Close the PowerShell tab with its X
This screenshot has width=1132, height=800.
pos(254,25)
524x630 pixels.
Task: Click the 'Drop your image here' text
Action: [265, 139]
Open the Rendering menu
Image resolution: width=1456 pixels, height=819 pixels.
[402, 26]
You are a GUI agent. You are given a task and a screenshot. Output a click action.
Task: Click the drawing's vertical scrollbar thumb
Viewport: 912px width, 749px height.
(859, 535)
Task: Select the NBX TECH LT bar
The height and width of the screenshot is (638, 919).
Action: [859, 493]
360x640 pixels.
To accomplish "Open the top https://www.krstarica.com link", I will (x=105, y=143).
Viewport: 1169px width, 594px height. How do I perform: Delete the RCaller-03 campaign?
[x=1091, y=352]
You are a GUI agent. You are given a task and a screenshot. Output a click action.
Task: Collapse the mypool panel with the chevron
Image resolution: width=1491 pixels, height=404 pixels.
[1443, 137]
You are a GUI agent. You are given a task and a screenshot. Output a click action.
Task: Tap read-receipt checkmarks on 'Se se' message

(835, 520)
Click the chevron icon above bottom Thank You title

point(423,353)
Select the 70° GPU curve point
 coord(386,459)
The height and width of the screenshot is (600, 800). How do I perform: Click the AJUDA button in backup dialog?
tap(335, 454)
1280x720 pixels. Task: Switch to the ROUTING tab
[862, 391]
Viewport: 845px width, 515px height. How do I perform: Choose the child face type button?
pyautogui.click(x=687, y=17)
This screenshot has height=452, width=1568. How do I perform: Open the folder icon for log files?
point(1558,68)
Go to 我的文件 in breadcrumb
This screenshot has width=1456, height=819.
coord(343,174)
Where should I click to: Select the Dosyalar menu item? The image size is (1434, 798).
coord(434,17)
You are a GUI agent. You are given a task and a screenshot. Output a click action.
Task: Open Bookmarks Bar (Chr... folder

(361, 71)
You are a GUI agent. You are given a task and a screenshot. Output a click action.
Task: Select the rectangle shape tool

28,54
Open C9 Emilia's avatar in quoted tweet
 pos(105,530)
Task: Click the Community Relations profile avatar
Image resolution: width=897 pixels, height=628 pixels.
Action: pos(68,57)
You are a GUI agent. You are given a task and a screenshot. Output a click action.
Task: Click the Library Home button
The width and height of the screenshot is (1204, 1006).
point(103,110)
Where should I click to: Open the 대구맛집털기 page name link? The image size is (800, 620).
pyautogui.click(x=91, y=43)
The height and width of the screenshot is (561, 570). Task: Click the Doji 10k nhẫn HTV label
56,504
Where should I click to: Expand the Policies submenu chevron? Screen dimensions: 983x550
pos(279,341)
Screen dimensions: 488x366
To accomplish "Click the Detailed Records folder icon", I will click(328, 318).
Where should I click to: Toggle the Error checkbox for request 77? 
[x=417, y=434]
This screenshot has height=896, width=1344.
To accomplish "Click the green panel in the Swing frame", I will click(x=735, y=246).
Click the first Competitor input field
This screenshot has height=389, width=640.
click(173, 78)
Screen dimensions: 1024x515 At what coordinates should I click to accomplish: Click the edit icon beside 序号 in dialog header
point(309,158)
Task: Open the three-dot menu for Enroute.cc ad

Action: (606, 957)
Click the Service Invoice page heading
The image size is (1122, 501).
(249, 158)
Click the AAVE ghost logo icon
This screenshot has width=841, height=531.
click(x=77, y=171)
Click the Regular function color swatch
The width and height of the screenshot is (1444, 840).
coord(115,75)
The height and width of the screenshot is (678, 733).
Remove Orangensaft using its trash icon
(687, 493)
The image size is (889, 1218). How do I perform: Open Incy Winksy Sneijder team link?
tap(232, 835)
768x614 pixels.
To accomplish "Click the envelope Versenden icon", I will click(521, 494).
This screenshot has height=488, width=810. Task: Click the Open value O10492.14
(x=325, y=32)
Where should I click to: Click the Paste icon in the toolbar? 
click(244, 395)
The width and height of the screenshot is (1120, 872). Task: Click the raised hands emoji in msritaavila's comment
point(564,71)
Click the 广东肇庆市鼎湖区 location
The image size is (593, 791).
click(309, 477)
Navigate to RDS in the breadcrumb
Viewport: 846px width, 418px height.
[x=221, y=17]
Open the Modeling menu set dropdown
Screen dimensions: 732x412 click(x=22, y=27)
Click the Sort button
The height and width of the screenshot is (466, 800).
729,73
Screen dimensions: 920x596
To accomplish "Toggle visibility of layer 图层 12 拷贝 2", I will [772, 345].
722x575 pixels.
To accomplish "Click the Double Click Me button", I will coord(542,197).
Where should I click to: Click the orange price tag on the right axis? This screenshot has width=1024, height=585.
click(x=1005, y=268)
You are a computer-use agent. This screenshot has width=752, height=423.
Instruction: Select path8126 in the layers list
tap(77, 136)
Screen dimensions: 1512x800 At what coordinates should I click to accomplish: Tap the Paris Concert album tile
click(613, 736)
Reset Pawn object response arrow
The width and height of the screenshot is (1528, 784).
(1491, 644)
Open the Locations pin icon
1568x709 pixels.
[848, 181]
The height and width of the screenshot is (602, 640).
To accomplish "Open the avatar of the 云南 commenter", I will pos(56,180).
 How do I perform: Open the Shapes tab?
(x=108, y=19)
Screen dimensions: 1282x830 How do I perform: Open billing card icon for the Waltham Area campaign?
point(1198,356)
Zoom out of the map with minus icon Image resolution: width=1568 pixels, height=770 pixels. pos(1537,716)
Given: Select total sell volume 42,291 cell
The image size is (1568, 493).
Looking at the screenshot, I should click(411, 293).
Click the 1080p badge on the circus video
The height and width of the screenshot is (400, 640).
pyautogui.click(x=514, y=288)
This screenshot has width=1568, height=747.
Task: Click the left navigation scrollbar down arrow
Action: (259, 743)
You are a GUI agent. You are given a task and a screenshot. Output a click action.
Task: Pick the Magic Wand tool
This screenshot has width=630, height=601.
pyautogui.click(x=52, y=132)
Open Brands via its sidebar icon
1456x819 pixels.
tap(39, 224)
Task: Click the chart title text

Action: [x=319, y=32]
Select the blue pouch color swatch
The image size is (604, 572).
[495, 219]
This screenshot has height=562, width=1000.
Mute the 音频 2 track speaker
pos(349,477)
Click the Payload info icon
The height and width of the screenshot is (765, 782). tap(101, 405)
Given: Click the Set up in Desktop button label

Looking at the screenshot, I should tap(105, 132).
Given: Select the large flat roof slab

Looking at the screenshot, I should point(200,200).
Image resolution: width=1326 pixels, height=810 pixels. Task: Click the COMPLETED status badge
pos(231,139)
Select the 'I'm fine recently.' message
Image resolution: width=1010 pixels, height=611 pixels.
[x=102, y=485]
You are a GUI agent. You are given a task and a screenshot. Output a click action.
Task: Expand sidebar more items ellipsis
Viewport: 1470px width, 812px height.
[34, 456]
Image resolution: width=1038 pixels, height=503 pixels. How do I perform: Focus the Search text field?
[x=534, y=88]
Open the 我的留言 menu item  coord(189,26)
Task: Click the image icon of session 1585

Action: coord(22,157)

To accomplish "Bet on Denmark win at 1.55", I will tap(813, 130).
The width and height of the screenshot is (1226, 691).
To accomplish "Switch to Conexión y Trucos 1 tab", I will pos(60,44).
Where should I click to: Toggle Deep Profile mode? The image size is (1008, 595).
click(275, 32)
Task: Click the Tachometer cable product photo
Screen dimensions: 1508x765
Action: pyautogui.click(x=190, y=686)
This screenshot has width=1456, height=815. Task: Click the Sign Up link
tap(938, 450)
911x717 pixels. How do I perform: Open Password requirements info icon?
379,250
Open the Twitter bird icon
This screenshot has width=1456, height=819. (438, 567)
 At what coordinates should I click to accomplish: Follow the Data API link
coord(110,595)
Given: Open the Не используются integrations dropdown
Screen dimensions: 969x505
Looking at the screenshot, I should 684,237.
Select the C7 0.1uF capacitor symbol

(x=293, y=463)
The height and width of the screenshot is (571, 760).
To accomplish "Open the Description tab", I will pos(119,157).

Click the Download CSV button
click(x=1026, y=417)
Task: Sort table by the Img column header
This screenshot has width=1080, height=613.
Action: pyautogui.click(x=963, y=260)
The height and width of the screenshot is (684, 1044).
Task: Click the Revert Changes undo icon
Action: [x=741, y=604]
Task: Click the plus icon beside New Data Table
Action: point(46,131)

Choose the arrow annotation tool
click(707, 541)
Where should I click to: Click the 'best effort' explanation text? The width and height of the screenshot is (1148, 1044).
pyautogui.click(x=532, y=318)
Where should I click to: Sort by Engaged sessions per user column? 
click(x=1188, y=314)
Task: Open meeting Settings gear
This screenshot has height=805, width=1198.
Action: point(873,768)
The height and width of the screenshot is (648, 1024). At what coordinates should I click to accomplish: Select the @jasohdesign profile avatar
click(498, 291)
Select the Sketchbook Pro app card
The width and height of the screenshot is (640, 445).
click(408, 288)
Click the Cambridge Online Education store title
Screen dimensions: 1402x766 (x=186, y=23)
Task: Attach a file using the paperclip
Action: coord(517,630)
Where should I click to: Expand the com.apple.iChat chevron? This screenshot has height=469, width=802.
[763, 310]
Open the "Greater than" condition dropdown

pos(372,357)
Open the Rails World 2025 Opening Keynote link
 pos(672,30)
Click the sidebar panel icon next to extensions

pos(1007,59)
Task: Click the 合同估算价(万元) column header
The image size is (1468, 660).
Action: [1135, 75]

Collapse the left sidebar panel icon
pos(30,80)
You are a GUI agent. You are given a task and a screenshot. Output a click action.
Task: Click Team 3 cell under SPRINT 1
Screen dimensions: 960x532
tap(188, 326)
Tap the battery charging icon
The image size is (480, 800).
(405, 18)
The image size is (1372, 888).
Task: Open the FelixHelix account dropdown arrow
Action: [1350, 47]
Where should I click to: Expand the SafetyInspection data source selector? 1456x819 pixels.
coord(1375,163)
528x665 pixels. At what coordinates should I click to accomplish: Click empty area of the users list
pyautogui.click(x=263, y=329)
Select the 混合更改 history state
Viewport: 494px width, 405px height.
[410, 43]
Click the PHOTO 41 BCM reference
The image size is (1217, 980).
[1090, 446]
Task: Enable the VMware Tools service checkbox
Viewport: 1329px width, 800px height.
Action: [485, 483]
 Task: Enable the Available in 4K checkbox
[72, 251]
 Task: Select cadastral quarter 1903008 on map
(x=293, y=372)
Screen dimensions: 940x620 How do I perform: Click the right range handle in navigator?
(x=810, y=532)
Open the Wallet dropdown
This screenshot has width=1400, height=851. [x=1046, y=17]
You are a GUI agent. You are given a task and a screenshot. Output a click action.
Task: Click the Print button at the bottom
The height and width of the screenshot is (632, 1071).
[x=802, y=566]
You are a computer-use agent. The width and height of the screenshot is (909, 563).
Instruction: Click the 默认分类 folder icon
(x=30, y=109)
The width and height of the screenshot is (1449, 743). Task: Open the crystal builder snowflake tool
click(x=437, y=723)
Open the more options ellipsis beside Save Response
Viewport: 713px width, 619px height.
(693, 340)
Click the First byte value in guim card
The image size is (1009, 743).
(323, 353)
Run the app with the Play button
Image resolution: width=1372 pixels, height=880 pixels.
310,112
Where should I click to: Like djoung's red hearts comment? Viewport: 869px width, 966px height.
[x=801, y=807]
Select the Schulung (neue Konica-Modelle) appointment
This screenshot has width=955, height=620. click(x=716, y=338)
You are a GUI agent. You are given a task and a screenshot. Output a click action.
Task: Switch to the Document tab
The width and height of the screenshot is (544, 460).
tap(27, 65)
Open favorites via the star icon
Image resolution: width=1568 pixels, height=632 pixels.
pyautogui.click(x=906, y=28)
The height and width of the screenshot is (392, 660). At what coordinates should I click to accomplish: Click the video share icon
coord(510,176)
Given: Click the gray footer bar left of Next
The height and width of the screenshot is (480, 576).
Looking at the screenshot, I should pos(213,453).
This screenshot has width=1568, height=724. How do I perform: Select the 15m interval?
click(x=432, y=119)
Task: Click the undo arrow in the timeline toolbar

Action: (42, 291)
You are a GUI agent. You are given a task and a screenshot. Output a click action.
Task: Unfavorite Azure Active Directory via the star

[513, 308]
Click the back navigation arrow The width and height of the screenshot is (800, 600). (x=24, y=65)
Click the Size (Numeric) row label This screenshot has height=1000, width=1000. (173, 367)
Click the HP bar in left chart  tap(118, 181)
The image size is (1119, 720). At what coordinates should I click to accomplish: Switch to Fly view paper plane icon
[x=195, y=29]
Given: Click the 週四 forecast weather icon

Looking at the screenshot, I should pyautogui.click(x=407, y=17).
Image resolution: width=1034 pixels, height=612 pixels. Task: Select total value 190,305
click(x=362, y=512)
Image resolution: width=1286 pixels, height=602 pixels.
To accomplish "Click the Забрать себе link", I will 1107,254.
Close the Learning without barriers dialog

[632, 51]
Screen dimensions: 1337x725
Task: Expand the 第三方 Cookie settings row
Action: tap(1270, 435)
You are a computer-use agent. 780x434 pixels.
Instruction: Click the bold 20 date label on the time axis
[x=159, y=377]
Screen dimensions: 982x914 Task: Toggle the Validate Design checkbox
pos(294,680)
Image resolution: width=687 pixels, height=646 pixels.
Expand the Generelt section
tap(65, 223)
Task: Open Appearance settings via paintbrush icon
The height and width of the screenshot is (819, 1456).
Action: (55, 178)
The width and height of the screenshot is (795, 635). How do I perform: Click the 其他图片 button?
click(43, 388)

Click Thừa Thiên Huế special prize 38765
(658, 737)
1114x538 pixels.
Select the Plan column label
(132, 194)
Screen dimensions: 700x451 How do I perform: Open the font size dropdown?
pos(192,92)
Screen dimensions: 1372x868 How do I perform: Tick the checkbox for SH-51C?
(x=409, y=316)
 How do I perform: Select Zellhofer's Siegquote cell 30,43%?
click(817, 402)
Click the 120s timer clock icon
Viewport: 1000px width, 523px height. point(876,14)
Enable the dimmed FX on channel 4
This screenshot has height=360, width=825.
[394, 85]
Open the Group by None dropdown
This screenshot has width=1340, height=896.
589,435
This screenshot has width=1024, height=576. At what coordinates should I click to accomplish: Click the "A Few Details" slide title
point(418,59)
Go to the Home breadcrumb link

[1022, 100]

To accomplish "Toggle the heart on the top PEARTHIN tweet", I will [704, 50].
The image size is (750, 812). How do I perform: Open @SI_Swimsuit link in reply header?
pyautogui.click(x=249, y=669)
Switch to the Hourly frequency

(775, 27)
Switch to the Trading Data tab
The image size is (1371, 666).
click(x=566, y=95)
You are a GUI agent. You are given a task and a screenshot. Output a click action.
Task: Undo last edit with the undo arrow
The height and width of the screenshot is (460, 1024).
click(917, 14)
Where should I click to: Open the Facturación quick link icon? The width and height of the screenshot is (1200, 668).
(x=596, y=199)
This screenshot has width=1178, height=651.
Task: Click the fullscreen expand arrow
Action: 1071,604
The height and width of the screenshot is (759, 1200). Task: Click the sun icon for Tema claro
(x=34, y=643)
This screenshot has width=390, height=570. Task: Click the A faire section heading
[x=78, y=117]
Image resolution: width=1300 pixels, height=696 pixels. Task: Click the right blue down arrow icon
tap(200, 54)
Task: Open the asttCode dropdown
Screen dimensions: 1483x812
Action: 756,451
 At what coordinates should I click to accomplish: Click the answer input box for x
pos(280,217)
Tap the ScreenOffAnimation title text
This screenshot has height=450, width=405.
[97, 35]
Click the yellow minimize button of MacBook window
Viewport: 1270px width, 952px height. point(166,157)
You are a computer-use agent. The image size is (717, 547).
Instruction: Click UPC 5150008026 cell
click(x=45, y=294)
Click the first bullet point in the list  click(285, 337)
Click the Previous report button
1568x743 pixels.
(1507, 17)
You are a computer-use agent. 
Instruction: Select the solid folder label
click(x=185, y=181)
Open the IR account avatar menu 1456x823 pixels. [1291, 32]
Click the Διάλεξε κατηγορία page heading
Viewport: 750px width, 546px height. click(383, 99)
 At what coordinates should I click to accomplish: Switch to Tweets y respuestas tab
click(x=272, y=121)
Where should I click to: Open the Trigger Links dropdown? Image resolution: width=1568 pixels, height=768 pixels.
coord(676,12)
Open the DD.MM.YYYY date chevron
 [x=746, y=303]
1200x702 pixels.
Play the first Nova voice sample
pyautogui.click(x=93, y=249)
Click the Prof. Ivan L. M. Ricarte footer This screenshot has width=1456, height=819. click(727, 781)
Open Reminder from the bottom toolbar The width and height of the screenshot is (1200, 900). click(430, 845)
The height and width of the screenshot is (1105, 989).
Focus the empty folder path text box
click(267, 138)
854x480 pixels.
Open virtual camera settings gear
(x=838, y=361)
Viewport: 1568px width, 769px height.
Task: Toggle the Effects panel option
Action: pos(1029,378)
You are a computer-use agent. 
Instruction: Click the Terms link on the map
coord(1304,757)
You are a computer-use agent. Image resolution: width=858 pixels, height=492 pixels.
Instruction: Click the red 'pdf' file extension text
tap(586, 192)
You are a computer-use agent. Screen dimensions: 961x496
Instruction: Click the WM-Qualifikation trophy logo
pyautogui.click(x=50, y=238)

**Exercise requirements**
Reproduce the records verbatim, beginning with the first line and ending with the line that contains "Action: [859, 493]", including that line.

**Expected output**
Close the PowerShell tab with its X
This screenshot has width=1132, height=800.
pos(254,25)
524x630 pixels.
Task: Click the 'Drop your image here' text
Action: [265, 139]
Open the Rendering menu
Image resolution: width=1456 pixels, height=819 pixels.
[402, 26]
You are a GUI agent. You are given a task and a screenshot. Output a click action.
Task: Click the drawing's vertical scrollbar thumb
Viewport: 912px width, 749px height.
(859, 535)
Task: Select the NBX TECH LT bar
The height and width of the screenshot is (638, 919).
Action: [859, 493]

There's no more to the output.